Our work has exclusively focused on parameter mean square error performance (MSE and RMSE). In kinetic mapping, the average accuracy of estimation of the target parameters, measured by the RMSE, is a natural metric and is used extensively in quantifying estimation error in many settings. Nevertheless, a number of other metrics could also be of interest. Data-fit or predictive error, with suitable adjustment for model flexibility, might also be considered. In addition, criteria based on parameters defined by functions of the kinetics variables associated with individual tracers would also be of interest. MSE improvements associated with combined analysis of ML-reconstructed data are smaller than those achieved with FBP-reconstructed data. This phenomenon may well have to do with the implicit regularization that ML achieves in low-count frames. Our studies used a common bandwidth for all injections. While this gives some assurance that the resolution of each scan is the same for FBP; it is not clear, given the implicit regularisation achieved by imposition of positivity, if this is necessarily the case for ML. The effect is probably most significant in the repeat studies with many injections. In this setting the total uptake bandwidth selection will lead to very noisy individual scans. The bandwidth selection process ensures voxel-level FBP time-course data are inherently noisier than in ML so the analysis of kinetics for FBP data can end up being worse than the same analysis of ML. The issue is apparent in Table 5. An obvious way to address this issue could be to select bandwidths for individual injections separately. This may allow the noise characteristics of FBP to be more comparable to ML (O’Sullivan; 1995; O’Sullivan and Roy Choudhury; 2001). The issue merits further investigation - (Gu and O’Sullivan; 2021) reports on some initial work in this direction.
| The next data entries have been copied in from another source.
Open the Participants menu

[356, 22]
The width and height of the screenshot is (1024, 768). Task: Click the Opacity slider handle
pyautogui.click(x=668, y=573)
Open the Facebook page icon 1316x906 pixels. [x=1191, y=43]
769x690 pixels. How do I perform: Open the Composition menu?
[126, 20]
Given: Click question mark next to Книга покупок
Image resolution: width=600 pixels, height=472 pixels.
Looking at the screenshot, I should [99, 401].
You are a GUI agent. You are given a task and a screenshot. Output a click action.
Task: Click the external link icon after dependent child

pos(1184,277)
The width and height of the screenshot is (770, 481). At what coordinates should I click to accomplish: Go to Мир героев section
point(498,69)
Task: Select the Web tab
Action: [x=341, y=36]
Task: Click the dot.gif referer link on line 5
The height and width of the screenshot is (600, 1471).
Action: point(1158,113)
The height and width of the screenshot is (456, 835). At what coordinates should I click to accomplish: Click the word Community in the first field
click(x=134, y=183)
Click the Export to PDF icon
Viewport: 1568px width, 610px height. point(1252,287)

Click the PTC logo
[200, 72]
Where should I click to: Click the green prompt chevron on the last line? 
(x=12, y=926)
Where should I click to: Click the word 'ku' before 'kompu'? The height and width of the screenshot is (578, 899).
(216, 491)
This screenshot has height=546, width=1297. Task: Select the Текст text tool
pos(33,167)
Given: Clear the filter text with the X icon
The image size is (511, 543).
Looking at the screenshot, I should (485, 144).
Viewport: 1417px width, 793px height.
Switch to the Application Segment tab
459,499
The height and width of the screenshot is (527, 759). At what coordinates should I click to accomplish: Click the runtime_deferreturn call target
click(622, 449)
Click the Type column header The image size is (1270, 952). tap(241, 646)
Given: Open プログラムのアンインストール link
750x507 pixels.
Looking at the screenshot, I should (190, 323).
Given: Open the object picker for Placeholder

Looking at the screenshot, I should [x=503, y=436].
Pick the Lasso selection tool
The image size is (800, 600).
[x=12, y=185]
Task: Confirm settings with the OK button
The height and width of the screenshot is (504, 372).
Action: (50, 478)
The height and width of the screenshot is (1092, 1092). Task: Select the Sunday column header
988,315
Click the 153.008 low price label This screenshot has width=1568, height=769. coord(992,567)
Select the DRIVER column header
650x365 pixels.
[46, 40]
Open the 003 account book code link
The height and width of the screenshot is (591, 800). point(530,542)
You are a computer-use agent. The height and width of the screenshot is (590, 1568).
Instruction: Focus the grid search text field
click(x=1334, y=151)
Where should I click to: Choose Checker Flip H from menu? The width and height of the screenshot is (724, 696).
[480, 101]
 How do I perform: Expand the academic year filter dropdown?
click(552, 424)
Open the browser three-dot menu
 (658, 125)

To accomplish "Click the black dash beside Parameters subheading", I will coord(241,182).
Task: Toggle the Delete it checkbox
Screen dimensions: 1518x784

For computational reasons we made extensive use of a 1-D scanning model in this work. This allowed comprehensive evaluation of estimators with iteratively reconstructed ML data over a range of count rates and many replicates. While FBP is used very little in practice, we included it in simulations. The relation between 1-D and 2-D FBP results might be used as a vehicle to understand how combined analysis methods of 1-D ML data might perform in a 2-D or 3-D setting. Our simulations here demonstrate that combined analysis will significantly improve the accuracy of NPRM kinetic mapping in multiple injection studies. It will be important to see how these results translate into 3-D and especially for the next generation total-body PET scanners (Badawi et al.; 2019; Karp et al.; 2020). In this context the emerging techniques for efficient bootstrapping of 3-D multi-frame PET studies (Kucharczak et al.; 2018; Gu et al.; 2019; Huang et al.; 2020) may facilitate a more direct practical assessment of the benefits of combined analysis in a given patient, without the need for highly sophisticated step-by-step representations of the scanner emission measurements and reconstruction processes.